Dataset records —

[Start of section]

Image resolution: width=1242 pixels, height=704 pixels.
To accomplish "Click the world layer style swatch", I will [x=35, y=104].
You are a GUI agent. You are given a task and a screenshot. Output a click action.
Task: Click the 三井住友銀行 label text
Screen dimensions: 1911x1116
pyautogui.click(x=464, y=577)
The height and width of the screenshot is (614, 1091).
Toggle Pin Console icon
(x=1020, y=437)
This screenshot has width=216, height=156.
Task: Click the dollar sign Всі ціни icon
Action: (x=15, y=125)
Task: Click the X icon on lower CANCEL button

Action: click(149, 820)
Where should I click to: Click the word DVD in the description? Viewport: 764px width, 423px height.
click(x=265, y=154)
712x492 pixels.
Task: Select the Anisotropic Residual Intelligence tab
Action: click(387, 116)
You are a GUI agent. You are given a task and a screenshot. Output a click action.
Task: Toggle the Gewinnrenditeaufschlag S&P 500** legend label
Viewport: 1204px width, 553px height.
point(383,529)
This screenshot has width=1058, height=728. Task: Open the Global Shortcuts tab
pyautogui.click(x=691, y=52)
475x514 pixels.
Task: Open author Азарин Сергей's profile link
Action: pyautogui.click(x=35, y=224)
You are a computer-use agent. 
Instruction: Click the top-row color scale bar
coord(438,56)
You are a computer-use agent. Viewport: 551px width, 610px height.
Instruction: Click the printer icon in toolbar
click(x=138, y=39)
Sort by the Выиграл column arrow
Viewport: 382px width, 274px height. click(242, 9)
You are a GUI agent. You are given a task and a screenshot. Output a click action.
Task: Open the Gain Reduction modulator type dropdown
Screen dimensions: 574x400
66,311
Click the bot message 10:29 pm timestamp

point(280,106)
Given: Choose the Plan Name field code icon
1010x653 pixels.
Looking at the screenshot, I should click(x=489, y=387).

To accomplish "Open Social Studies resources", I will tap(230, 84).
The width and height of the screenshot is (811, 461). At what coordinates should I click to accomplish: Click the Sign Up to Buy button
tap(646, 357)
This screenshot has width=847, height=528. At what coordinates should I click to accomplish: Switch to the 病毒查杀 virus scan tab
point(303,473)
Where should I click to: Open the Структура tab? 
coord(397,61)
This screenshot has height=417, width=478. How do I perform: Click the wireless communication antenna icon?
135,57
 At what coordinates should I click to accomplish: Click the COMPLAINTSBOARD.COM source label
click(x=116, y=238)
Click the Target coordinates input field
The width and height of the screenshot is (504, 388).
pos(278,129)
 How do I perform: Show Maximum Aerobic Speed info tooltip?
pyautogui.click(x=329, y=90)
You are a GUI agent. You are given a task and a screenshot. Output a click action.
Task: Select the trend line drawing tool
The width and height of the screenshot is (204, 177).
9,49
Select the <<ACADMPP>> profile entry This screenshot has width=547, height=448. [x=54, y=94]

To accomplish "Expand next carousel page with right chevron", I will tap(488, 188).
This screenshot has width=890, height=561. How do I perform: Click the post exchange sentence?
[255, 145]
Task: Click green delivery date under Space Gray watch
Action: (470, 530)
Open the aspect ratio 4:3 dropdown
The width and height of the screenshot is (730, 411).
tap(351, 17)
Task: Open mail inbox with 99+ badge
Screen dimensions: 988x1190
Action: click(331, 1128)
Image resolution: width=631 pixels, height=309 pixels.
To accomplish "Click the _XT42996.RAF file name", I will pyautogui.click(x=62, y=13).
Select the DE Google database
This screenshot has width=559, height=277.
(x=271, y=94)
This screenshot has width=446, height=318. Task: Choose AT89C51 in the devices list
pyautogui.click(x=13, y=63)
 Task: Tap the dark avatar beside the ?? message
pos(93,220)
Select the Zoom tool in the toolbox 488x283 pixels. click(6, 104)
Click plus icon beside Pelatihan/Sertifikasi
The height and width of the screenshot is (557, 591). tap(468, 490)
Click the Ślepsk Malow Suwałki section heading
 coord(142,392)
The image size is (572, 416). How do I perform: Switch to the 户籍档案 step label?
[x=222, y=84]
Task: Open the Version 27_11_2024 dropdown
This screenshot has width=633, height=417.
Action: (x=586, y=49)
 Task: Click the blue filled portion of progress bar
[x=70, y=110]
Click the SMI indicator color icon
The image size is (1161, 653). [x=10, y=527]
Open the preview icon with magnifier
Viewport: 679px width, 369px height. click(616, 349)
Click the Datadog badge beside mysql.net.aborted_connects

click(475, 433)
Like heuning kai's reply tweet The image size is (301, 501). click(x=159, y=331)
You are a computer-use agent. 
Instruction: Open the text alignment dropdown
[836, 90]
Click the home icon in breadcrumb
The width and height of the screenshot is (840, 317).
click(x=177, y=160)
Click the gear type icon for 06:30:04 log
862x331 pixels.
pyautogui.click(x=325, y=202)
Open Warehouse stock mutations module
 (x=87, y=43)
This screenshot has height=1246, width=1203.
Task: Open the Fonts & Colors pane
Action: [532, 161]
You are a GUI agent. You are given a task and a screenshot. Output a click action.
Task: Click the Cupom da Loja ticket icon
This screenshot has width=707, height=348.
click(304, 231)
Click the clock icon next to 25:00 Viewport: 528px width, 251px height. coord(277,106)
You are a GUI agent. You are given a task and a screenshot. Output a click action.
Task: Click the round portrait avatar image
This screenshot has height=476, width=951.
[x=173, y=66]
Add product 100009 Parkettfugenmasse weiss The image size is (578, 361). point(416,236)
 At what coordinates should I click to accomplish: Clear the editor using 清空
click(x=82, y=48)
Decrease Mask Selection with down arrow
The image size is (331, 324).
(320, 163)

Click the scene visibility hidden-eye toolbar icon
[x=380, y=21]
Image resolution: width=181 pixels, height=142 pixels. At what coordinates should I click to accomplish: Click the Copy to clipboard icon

[End of section]

What is being asked — Go through the records and show every line with the string "resolution" in it.

Result —
Image resolution: width=1242 pixels, height=704 pixels.
Image resolution: width=631 pixels, height=309 pixels.
Image resolution: width=181 pixels, height=142 pixels. At what coordinates should I click to accomplish: Click the Copy to clipboard icon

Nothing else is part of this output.